Material to process>
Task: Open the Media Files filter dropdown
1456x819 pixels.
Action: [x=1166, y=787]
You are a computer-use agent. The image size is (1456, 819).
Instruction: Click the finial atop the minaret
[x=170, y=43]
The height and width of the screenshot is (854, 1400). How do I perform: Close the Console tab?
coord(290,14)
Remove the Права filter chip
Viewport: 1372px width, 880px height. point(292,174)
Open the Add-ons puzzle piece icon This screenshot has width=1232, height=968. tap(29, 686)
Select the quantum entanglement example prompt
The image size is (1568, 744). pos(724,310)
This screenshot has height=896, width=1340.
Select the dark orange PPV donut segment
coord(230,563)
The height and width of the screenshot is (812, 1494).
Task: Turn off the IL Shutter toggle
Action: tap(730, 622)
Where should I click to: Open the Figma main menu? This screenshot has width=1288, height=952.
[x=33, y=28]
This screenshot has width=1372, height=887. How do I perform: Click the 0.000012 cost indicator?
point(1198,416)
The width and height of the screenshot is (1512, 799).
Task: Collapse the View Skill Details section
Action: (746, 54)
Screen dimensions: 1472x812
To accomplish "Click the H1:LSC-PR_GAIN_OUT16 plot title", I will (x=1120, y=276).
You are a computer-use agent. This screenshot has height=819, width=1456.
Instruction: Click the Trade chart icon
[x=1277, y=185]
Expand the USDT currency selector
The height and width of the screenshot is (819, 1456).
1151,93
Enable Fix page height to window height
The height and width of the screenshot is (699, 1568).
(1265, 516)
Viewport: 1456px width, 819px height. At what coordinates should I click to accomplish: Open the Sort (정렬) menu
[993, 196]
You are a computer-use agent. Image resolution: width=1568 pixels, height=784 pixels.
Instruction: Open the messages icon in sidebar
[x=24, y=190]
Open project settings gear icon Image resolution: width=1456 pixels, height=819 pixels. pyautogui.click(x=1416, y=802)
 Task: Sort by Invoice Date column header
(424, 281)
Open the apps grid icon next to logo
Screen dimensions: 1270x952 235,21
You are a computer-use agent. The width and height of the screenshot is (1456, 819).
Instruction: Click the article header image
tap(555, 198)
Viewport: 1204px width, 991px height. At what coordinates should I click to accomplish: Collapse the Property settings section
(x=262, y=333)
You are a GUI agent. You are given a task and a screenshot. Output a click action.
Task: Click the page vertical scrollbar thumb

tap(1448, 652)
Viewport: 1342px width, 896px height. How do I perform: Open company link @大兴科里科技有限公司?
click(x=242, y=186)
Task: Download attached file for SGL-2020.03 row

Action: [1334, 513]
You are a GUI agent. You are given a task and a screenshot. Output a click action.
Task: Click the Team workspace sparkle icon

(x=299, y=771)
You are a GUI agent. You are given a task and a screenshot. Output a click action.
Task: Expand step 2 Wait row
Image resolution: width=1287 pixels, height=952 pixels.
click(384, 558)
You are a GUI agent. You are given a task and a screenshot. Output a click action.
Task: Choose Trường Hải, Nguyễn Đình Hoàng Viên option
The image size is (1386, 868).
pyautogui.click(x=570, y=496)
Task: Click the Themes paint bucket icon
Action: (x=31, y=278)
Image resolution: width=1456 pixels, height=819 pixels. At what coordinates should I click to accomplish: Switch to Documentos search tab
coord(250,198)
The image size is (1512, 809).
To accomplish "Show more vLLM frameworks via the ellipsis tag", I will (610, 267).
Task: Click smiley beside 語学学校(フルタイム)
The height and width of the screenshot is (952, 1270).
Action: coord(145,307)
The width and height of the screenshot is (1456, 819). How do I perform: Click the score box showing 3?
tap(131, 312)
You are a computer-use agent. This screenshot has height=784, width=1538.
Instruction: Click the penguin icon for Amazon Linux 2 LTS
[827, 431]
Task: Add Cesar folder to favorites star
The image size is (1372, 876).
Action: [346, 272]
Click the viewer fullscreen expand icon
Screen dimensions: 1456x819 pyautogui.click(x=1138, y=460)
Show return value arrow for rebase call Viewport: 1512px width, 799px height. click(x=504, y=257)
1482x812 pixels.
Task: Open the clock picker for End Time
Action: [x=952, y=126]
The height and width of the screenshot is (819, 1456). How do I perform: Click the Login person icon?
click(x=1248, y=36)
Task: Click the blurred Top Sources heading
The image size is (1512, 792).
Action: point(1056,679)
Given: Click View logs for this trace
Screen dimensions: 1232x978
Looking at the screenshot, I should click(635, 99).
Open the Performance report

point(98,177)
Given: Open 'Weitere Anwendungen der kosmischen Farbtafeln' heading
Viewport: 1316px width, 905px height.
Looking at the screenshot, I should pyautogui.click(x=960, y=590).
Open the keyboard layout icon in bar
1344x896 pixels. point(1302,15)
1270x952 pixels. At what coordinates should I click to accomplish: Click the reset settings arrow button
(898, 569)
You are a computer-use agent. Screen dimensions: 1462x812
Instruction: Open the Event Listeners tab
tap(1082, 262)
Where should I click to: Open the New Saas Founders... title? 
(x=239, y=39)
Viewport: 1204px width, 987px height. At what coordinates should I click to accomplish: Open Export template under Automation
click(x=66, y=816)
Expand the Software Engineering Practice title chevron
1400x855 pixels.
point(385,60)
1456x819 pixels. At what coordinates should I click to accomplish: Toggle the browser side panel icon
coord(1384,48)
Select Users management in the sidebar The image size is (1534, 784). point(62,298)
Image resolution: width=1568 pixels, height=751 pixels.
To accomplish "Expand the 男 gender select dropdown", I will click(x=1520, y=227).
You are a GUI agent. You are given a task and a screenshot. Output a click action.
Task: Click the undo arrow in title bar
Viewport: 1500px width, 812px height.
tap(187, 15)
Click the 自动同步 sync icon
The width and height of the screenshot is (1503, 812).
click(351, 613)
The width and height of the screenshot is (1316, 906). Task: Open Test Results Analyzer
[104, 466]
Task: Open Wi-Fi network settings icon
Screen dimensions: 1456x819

Task objective>
Work through the data and report how many of its lines hold the word "computer", giving only the figure.

Response box>
6